Claudio Dalla Vecchia

Michelle Furlong

John. C. Helly

Kyle A. Oman

Matthieu Schaller

Joop Schaye

James Trayford

Simon D.M. White



Abstract

The Local Group galaxies offer some of the most discriminating tests of models of cosmic structure formation. For example, observations of the Milky Way (MW) and Andromeda satellite populations appear to be in disagreement with N-body simulations of the ‘lambda cold dark matter’ (ΛCDM) model: there are far fewer satellite galaxies than substructures in CDM haloes (the ‘missing satellites’ problem); dwarf galaxies seem to avoid the most massive substructures (the ‘too-big-to-fail’ problem); and the brightest satellites appear to orbit their host galaxies on a thin plane (the ‘planes of satellites’ problem).
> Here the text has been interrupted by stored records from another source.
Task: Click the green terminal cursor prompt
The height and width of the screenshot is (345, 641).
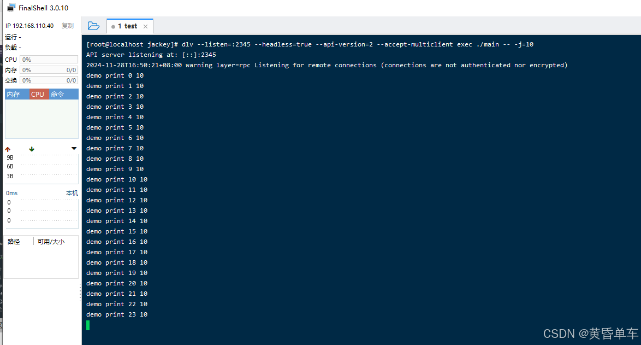Action: click(x=88, y=325)
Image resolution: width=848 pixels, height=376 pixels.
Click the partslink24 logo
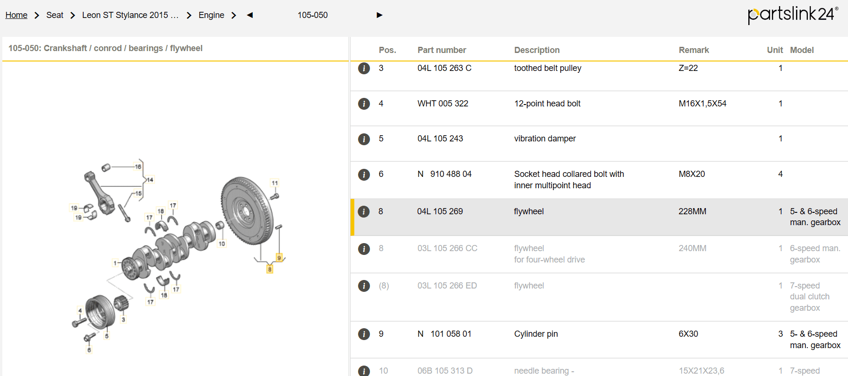792,14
Here we present results from APOSTLE (A Project Of Simulating The Local Environment), a suite of cosmological hydrodynamic simulations of 12 volumes selected to match the kinematics of the Local Group (LG) members. Applying the EAGLE code to the LG environment, we find that our simulations match the observed abundance of LG galaxies, including the satellite galaxies of the MW and Andromeda. Due to changes to the structure of haloes and the evolution in the LG environment, the simulations reproduce the observed relation between stellar mass and velocity dispersion of individual dwarf spheroidal galaxies without necessitating the formation of cores in their dark matter profiles. Satellite systems form with a range of spatial anisotropies, including one similar to the MWs, confirming that such a configuration is not unexpected in ΛCDM. Finally, based on the observed velocity dispersion, size, and stellar mass, we provide estimates of the maximum circular velocity for the haloes of nine MW dwarf spheroidals.

Citation

Sawala, T., Frenk, C. S., Fattahi, A., Navarro, J. F., Bower, R. G., Crain, R. A., …White, S. D. (2016). The APOSTLE simulations: solutions to the Local Group's cosmic puzzles. Monthly Notices of the Royal Astronomical Society, 457(2), 1931-1943. https://doi.org/10.1093/mnras/stw145

Journal Article Type Article
Acceptance Date Jan 16, 2016
Online Publication Date Feb 5, 2016
Publication Date Apr 1, 2016
Deposit Date Feb 19, 2016
Publicly Available Date Mar 28, 2024
Journal Monthly Notices of the Royal Astronomical Society
Print ISSN 0035-8711
Electronic ISSN 1365-2966
Publisher Royal Astronomical Society
Peer Reviewed Peer Reviewed
Volume 457
Issue 2
Pages 1931-1943
DOI https://doi.org/10.1093/mnras/stw145
Keywords Galaxies: evolution, Galaxies: formation, Cosmology: theory.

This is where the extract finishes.